Fortaleza/Brasília. Brasil e a China irão anunciar hoje (30) a criação de um fundo de investimento para obras de infraestrutura, com aporte de US$ 20 bilhões, durante o Brasil Investment Forum 2017, em São Paulo. Apesar da crise política, a presença do presidente Michel Temer é aguardada no evento. O objetivo do fundo é o financiamento de projetos considerados de comum interesse para os dois países. Na iniciativa, que deve começar a operar em junho, poderá ser incluso um projeto de refinaria de petróleo para o Ceará, diz o secretário de Assuntos Internacionais do Estado do Ceará, Antonio Balhmann, que estará no evento.
"A nossa expectativa é que o projeto seja apresentado à comissão do Ministério do Comércio Chinês que avalia os projetos dos acordos internacionais da China no próximo ano e, caso seja aprovado, ele seja então submetido aos agentes financeiros que irão operar com esses US$ 20 bilhões", destaca o secretário, acrescentando que a refinaria estaria com orçamento estimado entre US$ 5 e 6 bilhões.

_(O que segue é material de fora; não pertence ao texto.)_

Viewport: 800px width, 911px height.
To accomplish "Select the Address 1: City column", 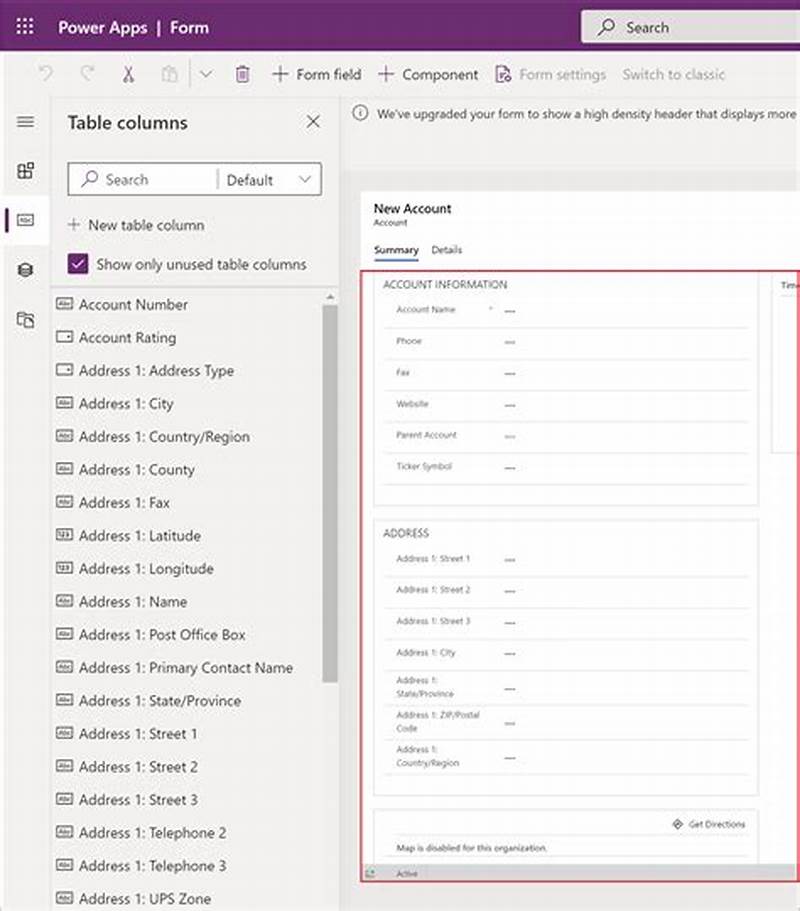I will 127,403.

O empreendimento, a cargo da Guangdong Zherong Energy, está sendo projetado para se instalar na Zona de Processamento de Exportação do Ceará (ZPE Ceará), no Complexo Industrial e Portuário do Pecém (Cipp). A ZPE, inclusive, será exposta hoje e amanhã, no Brasil Investiment Forum, com o objetivo de atrair investidores, bem como os ativos do Estado que devem ser concedidos à iniciativa privada.
Os agentes financeiros do fundo que será lançado hoje são o China Exim Bank, o Banco Nacional de Desenvolvimento Econômico e Social (BNDES) e a Caixa Econômica Federal. Os aportes financeiros, portanto, devem vir dos dois países, com uma parcela maior disponibilizada pela China - cerca de US$ 15 bilhões - e o restante pelo Brasil.
A criação do fundo conjunto para projetos de infraestrutura é discutida desde 2015, quando o governo brasileiro, que estava sob o comando da presidente Dilma Rousseff, firmou um acordo com o governo chinês.
Administração
Segundo Ministério do Planejamento, Desenvolvimento e Gestão, o fundo será administrado por uma secretaria-executiva sob responsabilidade da Secretaria de Assuntos Internacionais da Pasta.
O fundo será integrado por um grupo técnico de trabalho e um comitê diretivo de alto nível, composto por secretários-executivos do governo federal e por três representantes chineses ao nível de vice-ministro.
O secretário de Assuntos Internacionais do Ministério do Planejamento, Jorge Arbache, disse que o fundo é diferente dos demais que a China mantém com outros países, pois possui um acordo paritário. Isso significa que as decisões dos dois países terão o mesmo peso.